It’s impossible to cover each bit of new music that comes out during the week, so every Friday, we’ll be doing an end of the week music roundup. It’s called Final Track, and we’ll count off a few songs released during the week that are worth giving a listen to.
Today, we've got selections from Kendrick Lamar, Joanna Newsom, and yes, Harvey Keitel with Carly Rae Jepsen.
“F*ckin’ Problem” by ASAP Rocky feat. Drake, 2 Chainz & Kendrick Lamar
A star-studded, dream team, supergroup, other phrases and words that mean a lot of famous working together collaborate for "F*ckin' Problem," a new laid back single from ASAP's soon-to-be-released LongLiveASAP, with popping production Noah “40″ Shebib.

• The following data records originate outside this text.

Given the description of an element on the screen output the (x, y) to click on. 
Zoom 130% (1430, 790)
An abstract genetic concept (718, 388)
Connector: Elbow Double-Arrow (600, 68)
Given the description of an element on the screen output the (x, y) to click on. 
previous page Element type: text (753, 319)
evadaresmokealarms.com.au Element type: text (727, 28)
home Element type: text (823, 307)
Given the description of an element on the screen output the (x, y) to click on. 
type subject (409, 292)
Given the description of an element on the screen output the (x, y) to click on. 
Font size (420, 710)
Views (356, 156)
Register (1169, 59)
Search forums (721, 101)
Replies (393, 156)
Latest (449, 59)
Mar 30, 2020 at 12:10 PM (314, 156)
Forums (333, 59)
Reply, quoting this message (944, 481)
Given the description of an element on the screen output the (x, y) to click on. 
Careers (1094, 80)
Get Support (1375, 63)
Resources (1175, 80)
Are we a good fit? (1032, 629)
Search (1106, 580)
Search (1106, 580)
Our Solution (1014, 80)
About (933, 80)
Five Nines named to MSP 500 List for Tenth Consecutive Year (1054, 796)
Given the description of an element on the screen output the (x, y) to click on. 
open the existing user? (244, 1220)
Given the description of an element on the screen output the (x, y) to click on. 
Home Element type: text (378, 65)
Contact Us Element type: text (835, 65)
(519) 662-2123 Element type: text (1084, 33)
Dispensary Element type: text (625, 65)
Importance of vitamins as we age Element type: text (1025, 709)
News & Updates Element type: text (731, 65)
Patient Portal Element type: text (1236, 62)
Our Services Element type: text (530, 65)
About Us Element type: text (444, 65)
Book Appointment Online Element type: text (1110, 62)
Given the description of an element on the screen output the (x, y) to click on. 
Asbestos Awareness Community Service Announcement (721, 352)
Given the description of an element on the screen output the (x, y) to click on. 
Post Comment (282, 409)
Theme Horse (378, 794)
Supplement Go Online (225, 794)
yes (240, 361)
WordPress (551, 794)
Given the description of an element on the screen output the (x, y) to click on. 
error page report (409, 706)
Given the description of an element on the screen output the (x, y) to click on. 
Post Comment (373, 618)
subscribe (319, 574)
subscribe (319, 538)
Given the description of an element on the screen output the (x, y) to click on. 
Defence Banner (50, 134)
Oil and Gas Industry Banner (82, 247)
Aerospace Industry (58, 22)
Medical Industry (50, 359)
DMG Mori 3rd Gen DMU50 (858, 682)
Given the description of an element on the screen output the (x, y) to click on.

"Poetic Justice" by Kendrick Lamar featuring Drake
For more on Kendrick Lamar, who (at last) drops his highly anticipated debut, good kid, m.A.A.d. city, next week, check out the Smoking Section.
"Look and Despair" by Joanna Newsom
At only five minutes, "Look and Despair" is downright Ramones-like for Joanna Newsom (her last album is over two hours long), yet nothing is scarified with the "short" song length, nor Newsom ditching the harp for a solo turn on the piano. It's a spry little number, with a sound perfectly matching the deep blue sky behind her.
"22" by Taylor Swift
On the first single from Red, "We Are Never Ever Getting Back Together," Taylor Swift complains about indie records. On the second, "22," she sings, "It feels like a perfect night to dress up like hipsters." Her fascination with Brooklyn types is intriguing, if confusing, and it makes you wonder which organic street vendor in Williamsburg broke her heart this time.
“WAVIP” by the Coup feat. Das Racist and Killer Mike
A funky, politically charged banger from Boots Riley & Co., Killer Mike, and Das Racist, set to appear on the Coup's upcoming Sorry to Bother You.
“Intro/Brave Men Run (In My Family)" by Sonic Youth
We may never get a new Sonic Youth record again, but as a minor consolation, the band is putting out Sonic Youth – Smart Bar – Chicago 1985, a live album that was recorded in, you guessed, 1985, only a few months after the release of Bad Moon Rising and a year before EVOL. I'd say they were at their peak then, but they were pretty much at their peak for 15 years.
"Call Me Maybe" by Carly Rae Jepsen and Harvey Keitel
In case you've ever wondered what Mr. White singing a top-40 pop song sounds like.